L’ITALIA, oltre al già annunciato Delta di Michele Vannucci nel programma della Piazza Grande – all’interno del quale ha un bel rilievo anche la retrospettiva di Douglas Sirk, con la proiezione di Imitation of life (1958) – è presente con due titoli, entrambi nel concorso principale, il che è un buon risultato considerando la prossimità con la Mostra di Venezia e soprattutto che per il cinema italiano anche un «sottoscala» al Lido è preferibile a qualsiasi altra proposta altrove. Ecco dunque Il pataffio di Francesco Lagi (dal libro di Luigi Malerba), una commedia in un immaginario medioevo che si fa – come leggiamo sul press kit del film « sulla libertà, la fame, il sesso e il potere» – nel cast ci sono Lino Musella e Giorgio Tirabassi. E il nuovo film di Alessandro Comodin (che nel 2011 vinse il concorso dei Cineasti del presente con L’estate di Giacomo), Gigi la legge, ritratto di un poliziotto in campagna il cui quotidiano viene all’improvviso sconvolto, e di una provincia reale e immaginata.

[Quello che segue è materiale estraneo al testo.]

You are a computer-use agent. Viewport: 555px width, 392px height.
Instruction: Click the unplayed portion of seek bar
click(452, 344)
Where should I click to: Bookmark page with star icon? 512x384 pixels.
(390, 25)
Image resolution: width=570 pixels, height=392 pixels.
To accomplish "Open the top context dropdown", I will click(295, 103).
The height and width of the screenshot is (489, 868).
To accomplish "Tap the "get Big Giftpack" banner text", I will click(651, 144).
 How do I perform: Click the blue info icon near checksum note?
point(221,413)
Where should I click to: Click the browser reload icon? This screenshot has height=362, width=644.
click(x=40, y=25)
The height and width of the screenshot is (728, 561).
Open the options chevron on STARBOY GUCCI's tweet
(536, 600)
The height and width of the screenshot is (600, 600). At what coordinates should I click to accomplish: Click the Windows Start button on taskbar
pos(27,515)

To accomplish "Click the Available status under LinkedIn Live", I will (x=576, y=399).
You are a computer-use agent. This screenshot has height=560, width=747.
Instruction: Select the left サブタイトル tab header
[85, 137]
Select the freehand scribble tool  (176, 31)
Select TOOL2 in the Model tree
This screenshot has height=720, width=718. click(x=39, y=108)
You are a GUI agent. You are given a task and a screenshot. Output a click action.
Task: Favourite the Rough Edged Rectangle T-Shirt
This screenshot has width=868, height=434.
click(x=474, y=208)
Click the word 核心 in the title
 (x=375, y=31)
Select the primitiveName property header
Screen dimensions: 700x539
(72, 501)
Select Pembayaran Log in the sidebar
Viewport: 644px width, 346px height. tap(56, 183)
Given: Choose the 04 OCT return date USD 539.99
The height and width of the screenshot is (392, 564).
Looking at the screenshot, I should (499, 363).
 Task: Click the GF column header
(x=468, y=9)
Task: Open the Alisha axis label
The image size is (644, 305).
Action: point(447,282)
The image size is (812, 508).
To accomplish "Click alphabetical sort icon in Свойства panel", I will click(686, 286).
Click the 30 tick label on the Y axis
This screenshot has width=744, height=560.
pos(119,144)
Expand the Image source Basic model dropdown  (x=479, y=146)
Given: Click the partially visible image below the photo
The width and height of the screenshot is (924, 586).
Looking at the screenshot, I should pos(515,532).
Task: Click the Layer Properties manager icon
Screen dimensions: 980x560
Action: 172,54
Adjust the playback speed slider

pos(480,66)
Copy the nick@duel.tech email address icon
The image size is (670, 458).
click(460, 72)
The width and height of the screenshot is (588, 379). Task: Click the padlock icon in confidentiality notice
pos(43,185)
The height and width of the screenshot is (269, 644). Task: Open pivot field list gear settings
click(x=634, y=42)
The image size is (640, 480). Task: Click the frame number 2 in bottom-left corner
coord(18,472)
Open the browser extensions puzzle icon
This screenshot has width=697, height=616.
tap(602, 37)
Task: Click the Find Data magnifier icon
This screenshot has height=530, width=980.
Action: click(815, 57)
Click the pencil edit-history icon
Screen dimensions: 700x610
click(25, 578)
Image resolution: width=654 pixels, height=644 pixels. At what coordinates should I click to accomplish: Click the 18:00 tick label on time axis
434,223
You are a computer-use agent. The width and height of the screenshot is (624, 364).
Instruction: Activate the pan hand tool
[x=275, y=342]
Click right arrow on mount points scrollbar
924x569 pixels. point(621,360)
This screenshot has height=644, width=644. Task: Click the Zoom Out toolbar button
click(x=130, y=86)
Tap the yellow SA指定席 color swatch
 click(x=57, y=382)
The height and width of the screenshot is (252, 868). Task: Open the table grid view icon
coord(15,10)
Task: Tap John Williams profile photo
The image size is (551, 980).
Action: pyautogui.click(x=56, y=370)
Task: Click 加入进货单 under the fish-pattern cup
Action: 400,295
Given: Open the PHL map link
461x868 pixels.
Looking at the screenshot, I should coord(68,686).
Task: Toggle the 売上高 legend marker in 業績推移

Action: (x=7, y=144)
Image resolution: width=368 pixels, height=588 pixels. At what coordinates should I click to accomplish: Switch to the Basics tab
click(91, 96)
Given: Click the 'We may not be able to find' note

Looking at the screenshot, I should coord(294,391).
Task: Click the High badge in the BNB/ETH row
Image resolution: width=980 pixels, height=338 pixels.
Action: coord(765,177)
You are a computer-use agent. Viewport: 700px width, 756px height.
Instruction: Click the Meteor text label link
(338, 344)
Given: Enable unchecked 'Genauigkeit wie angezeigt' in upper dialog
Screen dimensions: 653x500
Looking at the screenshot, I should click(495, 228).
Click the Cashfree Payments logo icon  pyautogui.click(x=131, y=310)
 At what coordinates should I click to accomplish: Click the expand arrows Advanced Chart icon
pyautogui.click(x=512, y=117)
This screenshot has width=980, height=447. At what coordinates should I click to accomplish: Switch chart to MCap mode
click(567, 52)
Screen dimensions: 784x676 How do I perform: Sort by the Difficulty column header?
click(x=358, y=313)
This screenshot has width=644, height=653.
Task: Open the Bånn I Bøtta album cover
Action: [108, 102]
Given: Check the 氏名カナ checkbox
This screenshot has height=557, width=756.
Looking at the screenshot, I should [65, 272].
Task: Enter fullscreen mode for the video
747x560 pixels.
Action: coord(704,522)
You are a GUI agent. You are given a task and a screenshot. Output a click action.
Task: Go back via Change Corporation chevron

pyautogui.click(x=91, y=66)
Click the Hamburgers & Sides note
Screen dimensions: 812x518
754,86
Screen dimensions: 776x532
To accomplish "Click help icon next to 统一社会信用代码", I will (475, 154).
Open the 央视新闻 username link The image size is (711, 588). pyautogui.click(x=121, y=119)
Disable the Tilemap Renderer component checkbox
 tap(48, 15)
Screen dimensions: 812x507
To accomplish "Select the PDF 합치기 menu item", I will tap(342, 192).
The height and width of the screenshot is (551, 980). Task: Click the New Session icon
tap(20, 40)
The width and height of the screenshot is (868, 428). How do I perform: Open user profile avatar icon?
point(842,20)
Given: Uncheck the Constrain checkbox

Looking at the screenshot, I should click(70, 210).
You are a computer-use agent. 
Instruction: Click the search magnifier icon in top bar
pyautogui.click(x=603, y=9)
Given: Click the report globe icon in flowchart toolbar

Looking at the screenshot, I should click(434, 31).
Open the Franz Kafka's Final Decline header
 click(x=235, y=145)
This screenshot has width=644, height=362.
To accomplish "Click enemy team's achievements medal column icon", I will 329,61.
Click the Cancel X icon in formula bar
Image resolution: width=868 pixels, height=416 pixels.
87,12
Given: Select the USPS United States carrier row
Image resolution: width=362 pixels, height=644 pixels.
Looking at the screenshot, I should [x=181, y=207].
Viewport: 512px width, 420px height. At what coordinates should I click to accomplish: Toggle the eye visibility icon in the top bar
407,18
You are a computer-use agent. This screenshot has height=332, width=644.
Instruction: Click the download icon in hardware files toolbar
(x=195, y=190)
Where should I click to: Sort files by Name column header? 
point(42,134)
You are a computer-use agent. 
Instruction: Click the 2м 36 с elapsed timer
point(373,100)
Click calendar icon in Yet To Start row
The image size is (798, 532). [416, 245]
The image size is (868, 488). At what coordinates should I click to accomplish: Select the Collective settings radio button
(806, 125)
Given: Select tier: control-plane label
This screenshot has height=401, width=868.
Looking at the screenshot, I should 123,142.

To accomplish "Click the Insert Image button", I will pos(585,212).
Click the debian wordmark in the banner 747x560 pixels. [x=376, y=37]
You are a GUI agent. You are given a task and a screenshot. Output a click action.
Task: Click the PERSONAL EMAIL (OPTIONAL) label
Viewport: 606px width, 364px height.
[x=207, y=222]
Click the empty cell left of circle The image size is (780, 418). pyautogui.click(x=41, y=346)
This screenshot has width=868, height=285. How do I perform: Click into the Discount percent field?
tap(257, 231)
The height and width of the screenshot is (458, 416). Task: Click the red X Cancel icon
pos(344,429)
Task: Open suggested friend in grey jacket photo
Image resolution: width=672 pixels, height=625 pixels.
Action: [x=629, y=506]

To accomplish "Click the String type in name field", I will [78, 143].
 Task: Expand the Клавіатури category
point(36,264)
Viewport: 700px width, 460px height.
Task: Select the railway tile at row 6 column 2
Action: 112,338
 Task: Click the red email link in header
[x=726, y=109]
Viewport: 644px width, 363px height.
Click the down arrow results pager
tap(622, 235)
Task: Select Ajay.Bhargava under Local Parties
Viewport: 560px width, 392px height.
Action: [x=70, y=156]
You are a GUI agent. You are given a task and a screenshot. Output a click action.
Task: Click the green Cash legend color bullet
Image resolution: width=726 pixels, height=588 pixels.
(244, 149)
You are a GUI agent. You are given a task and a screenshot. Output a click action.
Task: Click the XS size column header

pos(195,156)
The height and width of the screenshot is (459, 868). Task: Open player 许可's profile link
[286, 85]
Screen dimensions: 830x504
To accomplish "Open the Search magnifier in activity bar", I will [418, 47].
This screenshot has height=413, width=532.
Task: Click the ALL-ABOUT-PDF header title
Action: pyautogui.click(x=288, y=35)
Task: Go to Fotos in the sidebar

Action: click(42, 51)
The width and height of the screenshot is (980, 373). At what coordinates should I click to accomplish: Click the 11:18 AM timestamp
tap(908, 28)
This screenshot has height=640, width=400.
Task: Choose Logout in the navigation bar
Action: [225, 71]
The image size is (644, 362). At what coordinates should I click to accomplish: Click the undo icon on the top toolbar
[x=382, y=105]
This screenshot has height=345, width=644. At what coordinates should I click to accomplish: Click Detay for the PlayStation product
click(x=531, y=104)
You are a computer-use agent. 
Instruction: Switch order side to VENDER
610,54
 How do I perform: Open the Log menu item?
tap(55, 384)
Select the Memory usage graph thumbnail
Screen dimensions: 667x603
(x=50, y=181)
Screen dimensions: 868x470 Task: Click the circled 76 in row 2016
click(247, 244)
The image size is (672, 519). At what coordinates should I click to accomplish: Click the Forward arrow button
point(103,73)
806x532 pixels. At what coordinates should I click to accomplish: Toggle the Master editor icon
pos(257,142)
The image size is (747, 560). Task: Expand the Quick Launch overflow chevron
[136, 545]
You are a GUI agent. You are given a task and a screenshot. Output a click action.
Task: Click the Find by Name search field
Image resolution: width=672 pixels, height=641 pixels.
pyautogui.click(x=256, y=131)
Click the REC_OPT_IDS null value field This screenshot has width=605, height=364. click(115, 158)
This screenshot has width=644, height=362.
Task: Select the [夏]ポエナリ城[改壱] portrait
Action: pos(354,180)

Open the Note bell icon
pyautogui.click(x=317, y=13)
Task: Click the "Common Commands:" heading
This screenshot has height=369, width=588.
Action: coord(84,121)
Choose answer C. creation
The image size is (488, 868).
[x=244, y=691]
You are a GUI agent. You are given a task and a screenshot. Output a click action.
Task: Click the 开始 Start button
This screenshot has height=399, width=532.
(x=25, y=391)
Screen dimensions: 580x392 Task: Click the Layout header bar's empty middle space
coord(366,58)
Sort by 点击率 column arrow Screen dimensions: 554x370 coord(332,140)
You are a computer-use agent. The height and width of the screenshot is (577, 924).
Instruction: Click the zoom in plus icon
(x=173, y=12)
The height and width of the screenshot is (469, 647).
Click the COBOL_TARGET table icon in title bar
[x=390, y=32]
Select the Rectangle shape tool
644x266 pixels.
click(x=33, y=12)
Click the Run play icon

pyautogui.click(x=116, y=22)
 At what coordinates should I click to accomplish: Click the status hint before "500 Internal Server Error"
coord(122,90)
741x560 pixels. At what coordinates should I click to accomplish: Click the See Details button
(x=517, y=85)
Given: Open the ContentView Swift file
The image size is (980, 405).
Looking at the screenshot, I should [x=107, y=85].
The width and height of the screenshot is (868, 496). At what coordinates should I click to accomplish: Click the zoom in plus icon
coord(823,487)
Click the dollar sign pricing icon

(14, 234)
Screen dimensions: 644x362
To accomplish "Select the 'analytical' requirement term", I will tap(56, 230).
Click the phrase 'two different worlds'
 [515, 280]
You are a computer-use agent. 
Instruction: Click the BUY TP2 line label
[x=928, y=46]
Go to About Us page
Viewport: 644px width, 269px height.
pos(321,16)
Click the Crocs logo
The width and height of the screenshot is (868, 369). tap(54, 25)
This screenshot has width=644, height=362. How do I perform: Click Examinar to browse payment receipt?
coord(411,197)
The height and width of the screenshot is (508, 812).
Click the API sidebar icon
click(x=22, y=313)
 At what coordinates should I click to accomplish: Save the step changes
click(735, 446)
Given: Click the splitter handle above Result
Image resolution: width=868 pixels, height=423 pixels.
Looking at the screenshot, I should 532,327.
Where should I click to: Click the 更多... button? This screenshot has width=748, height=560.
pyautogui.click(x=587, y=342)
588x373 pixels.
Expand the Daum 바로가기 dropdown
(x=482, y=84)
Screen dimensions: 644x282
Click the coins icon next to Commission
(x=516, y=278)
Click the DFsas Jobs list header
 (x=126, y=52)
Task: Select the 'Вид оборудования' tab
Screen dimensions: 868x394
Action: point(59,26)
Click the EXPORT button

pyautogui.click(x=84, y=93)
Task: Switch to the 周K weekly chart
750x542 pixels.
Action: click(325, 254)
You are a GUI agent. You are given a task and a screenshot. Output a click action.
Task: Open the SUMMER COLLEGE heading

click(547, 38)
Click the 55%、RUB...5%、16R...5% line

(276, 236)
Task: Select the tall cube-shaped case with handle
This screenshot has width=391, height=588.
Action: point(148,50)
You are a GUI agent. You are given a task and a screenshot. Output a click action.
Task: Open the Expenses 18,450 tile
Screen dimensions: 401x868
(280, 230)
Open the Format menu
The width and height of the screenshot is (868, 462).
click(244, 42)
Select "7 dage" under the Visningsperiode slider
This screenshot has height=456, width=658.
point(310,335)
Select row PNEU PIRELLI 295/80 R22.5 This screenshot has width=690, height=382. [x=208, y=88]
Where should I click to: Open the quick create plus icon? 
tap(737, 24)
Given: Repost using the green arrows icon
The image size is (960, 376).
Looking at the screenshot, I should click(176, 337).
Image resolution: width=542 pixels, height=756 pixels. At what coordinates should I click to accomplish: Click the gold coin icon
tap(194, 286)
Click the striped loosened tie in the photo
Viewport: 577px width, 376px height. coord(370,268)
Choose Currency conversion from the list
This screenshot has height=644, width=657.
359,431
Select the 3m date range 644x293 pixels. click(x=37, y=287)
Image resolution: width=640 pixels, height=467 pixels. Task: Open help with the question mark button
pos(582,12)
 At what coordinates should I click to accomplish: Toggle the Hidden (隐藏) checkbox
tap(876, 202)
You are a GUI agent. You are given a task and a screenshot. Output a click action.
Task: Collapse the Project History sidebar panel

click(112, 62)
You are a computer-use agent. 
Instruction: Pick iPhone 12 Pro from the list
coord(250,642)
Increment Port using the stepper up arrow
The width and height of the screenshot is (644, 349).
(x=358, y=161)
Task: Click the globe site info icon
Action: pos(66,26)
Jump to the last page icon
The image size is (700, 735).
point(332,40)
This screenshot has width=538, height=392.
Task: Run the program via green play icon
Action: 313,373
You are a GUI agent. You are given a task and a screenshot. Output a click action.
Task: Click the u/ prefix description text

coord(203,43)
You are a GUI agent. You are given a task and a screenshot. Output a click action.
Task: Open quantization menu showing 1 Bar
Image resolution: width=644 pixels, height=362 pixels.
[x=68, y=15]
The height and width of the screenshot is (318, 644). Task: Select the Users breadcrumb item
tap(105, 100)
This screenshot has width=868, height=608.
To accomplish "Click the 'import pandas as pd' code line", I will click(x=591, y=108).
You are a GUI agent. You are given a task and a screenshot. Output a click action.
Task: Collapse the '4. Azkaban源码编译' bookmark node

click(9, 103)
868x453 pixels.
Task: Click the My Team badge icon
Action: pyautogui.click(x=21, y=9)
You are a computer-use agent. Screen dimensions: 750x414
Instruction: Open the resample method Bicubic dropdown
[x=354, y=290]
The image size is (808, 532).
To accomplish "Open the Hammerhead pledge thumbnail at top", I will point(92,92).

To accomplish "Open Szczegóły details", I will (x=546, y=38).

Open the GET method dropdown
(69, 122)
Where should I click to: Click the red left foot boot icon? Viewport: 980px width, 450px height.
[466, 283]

Sempre nel concorso internazionale, Bowling Saturne di Patricia Mazuy, un thriller (il «genere» da qualche anno incanta i programmatori festivalieri) della regista francese tra le protagoniste di quel nuovo cinema in Francia apparso negli anni Novanta. Da oltralpe arriva anche Stella est amoureuse di Sylvie Verheyde, seguito del suo precedente Stella (2008), segue le vicende e gli amori della protagonista ormai cresciuta.
Abbas Fahdel, regista iracheno rivelato da Iraq, Years Zero (2015) corre per il Pardo d’oro con Tales of the Purple House, tra il diario personale e famigliare e l’invenzione, mentre Geyhalter nel suo nuovo «film-mondo» Matter out of Place, racconta il problema dei rifiuti sul nostro pianeta dando voce a chi si sforza di affrontarlo.
Fuori concorso c’è Nuit obscure-feuillets sauvages (les brûlants, les obstinés) ritorno dopo diversi anni del regista francese Sylvain George, autore indipendente e di continue invenzioni formali, che qui si confronta nuovamente con la narrazione dei migranti nell’Europa di oggi. Nella stessa sezione c’è il film di Joao Pedro Rodrigues e Joao Rui Guerra de Mata, Where Is This Street? Or With No Before or After, un omaggio eccentrico al grande protagonista del Cinema novo portoghese, Paulo Rocha, e a quel suo film I verdi anni (1963) che ne è considerato un’opera chiave, a partire dall’appartamento in cui è stato girato che rimanda alla storia famigliare di Rodrigues.
Nei Pardi di domani, Paradiso XXXI, 108, una nuova variazione sulla rappresentazione della Palestina a partire dagli archivi di Kamal Aljafari, e Chant pour la ville enfouie di Nicolas di Klotz e Elisabeth Perceval.